Not wanting to return to my hometown of Kansas City, Missouri, I called my father. He was living in El Paso at the time, and having visited the city once, I thought maybe this could be a place where I could manage to get back on my feet. Sure enough, I was driving from LA to El Paso within days of that call. My plan was a six-month reboot. August of this year, 2018, marks my five-year anniversary in El Paso.
I wasn’t sure what to expect from El Paso. I knew it was the desert, so brown and hot. I knew it was a border town, but had no real understanding of what that meant or how close Mexico was. I had heard vaguely about the violence and drugs across the border, but my father informed me (and calmed my mother) that El Paso was a safe city despite that. None of that mattered to me. I just wanted something different.
My first impressions of the city were formed during my first six months when I kept to myself, didn’t do much and felt isolated. I did take full advantage of the weather and landscape by hiking and biking, and came to appreciate the mountainous landscape more. During this time I fell in love with the city. Soon I would get a job and start meeting people.

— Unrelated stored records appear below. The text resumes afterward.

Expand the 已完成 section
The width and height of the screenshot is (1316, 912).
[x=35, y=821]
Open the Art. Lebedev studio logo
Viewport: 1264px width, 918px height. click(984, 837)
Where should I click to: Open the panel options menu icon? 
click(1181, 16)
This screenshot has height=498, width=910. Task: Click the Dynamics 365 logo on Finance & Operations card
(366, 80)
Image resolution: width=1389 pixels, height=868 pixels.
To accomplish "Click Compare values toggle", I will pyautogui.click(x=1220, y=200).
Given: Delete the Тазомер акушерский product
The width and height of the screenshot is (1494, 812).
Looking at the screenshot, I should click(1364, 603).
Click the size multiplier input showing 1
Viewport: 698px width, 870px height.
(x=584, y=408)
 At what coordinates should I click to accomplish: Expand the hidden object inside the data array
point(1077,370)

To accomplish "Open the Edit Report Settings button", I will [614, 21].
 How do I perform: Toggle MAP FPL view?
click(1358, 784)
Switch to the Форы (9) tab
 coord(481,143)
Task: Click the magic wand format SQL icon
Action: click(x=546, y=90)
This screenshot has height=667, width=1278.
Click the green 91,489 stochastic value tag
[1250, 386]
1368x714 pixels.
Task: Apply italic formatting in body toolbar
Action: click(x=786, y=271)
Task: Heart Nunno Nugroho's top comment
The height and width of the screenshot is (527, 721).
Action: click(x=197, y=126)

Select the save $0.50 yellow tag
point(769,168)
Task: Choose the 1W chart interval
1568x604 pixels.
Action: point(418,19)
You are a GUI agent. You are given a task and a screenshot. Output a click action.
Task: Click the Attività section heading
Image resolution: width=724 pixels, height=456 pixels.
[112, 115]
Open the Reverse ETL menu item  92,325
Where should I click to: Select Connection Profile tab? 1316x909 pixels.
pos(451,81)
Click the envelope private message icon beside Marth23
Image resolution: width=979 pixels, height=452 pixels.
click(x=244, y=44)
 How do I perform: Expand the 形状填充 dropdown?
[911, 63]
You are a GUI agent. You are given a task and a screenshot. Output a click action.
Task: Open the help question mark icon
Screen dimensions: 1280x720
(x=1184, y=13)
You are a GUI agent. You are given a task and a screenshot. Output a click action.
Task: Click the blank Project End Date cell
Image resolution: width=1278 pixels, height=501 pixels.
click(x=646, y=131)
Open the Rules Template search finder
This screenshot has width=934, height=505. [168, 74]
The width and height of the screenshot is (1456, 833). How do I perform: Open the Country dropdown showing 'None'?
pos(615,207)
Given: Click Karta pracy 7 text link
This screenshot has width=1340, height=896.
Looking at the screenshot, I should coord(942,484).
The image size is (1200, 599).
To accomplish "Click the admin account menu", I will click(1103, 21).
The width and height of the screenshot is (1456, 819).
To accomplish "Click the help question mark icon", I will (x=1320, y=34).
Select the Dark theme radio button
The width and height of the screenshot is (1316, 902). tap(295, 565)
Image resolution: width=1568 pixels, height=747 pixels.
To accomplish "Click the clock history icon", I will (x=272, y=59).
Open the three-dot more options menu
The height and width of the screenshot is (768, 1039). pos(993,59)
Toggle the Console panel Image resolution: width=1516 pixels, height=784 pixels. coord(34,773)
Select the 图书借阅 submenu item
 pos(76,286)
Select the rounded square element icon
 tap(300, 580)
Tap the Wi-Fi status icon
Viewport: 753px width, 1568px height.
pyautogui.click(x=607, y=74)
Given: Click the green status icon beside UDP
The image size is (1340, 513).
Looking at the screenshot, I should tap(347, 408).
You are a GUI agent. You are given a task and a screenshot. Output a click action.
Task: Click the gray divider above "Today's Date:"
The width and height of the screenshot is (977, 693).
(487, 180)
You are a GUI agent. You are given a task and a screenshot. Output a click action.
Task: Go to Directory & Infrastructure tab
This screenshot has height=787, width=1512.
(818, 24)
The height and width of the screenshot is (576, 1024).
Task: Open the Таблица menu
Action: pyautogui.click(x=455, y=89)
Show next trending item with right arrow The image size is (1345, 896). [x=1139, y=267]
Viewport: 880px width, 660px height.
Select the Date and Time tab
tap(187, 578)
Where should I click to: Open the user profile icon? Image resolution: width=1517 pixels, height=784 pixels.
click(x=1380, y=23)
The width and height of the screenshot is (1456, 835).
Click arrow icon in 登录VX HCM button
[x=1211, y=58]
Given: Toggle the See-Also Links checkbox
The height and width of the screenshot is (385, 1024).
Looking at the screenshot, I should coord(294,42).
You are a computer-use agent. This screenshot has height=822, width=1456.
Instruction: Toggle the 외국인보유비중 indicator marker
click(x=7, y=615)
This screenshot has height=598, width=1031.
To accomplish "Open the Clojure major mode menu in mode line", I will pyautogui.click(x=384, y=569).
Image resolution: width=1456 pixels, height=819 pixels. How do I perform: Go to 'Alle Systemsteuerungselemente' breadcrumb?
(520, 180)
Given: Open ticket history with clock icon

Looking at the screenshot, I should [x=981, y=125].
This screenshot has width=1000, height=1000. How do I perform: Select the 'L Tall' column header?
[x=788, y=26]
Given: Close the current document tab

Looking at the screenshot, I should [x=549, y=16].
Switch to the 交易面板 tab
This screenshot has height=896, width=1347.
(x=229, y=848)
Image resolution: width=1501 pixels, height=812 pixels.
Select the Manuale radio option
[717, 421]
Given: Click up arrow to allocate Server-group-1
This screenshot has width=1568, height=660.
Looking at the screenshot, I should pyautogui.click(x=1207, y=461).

My social circle grew quickly as I met many friendly and welcoming people.
The stories of Juarez never scared me enough to stay away. I have been to Juarez numerous times, on foot, in car and even on a bicycle, and have never felt a threat or unsafe. Same goes for this side of the border. El Paso has felt home-y and safe to me since I’ve been here. I think misconceptions about this city and Juarez are valid, in that the violence and drugs are real and are happening, but they don’t dictate day-to-day life for most people. Outsiders who place those misconceptions on this city need more insight, more research and a true experience like I’ve had to provide information. I find the proximity of the two cities to be exciting, collaborative and rich.
After countless jobs, trials and errors, laughs and tears, I feel I have finally found my place here. I would eventually find a yoga studio that would become my second home, and be the place where I would find one of my life’s passions: teaching yoga. I made my way back to higher education and started attending The University of Texas at El Paso, where my studies in communication intrigue and excite me each day. Ultimately, the people are what has won me over. I have met amazing people, racially and ethnically diverse people from all walks of life that uplift me, inspire me, challenge me and love me for who I am. I have never met a community that has so much respect and understanding for one another.
I’m not sure if it’s the border, the culture, the history, but whatever it is, it works. I am not Mexican, but I am Latina and being here has helped me get in touch with that side of me. That’s something I have really loved about being here as well.
Overall, my experience here has been a delight. This place has helped me grow into a person that I really love. It inspires me, it’s full of potential, activism, community, strong bonds I’ve never really felt and ultimately, I feel the love here. I’m beyond blessed that life has lead me here. So, I want to thank you El Paso. You’ve been a life saver.